You probably have a few family photos of great grandparents or other relatives whom you’ve never met. A new website and software tool can help old family photos come alive. 

Deep Nostalgia Image
Deep Nostalgia animates photo

My Heritage, a DNA genealogy platform similar to 23andMe and Ancestry.com last week released “Deep Nostalgia” that makes it possible for users to get a different picture of relatives they never met in real life. 

“It uses technology from a company called D-ID,” says Rafi Mendelsohn of My Heritage from his office in Israel. “It incorporates a number of different technologies that includes photo enhancement, photo colorization, and then also this technology uses artificial intelligence to make it move, appear to be smiling, from side-to-side. It really brings it to life,” he said.

Users simply upload or drag and drop an image from their computer or film roll on their smartphone with the My Heritage app. The Deep Nostalgia tool enhances the photo, which is pretty good if it stopped there. Once the enhancement is complete, which takes about 10-seconds, the tool scans each face in the photograph. Then the face is animated. If the photo is of just one person the process is even faster. If there are several people in the photo Deep Nostalgia will ask which face or person you’d like to see animated.

“You’re able to see your loved ones and ancestors, grandparents, maybe people you haven’t met before.”

“You’re able to see your loved ones and ancestors, grandparents, maybe people you haven’t met before, and you can see possibly what they would have looked like,” Mendelsohn said.

I tried the tool on several old family photos on my computer. The first was of my grandmother on my mother’s side. I never knew her. She actually passed away when my mom was a small girl. The photo was grainy in its best days and on my computer her face was blurry. When I used the tool, the photo was enhanced and I could get a better sense of what my grandmother looked like. Deep Nostalgia then animated her face so she tilted her head and blinked. The result was just okay but that was due to the quality of the photograph. Using another photo of my mother’s dad who also passed away when she was a little girl, Deep Nostalgia did not recognize his face in the picture and did not render an animation.

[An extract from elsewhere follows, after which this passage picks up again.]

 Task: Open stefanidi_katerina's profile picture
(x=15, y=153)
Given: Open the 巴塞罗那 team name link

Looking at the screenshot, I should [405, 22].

I then tried a photo of my dad when he was about 9 years ago. The photograph was of better quality and the results from Deep Nostalgia were very impressive as I saw him move his head around the frame and smile. It was like looking at a modern-day gif of my boyhood father.

On social media, thousands of people shared their own Deep Nostalgia images. On Twitter Paul Chiddicks (@chiddickstree) had uploaded a photograph of his deceased father when he was a striking high school athlete. “This actually moved me to tears,” Chiddicks tweeted. “I have never seen a moving image of my Dad, he sadly died when I was 3, incredible and emotional thank  you,”

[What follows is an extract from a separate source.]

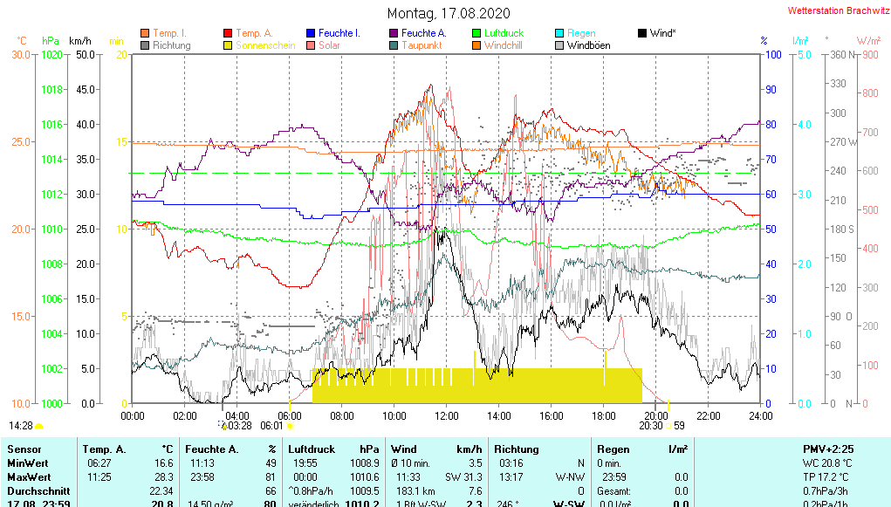
Task: Click the chart title Montag, 17.08.2020
Action: (449, 13)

Other users posted their own photos turned animations along with similar stories. Others shared animated photos of historical figures.  

Paid subscribers to My Heritage can upload and animate unlimited photos but even if you’re not a member you can animate several images before having to pay a fee. You will need to submit an email address or sign-in to My Heritage by connecting to your Facebook account.

It’s pretty impressive.

“In four days we’ve had more than 4 million animations using deep nostalgia,” said Mendelsohn. “And the response that we’ve had has been incredible from people I think who either didn’t know their relatives or from people who remember them but from many years ago.”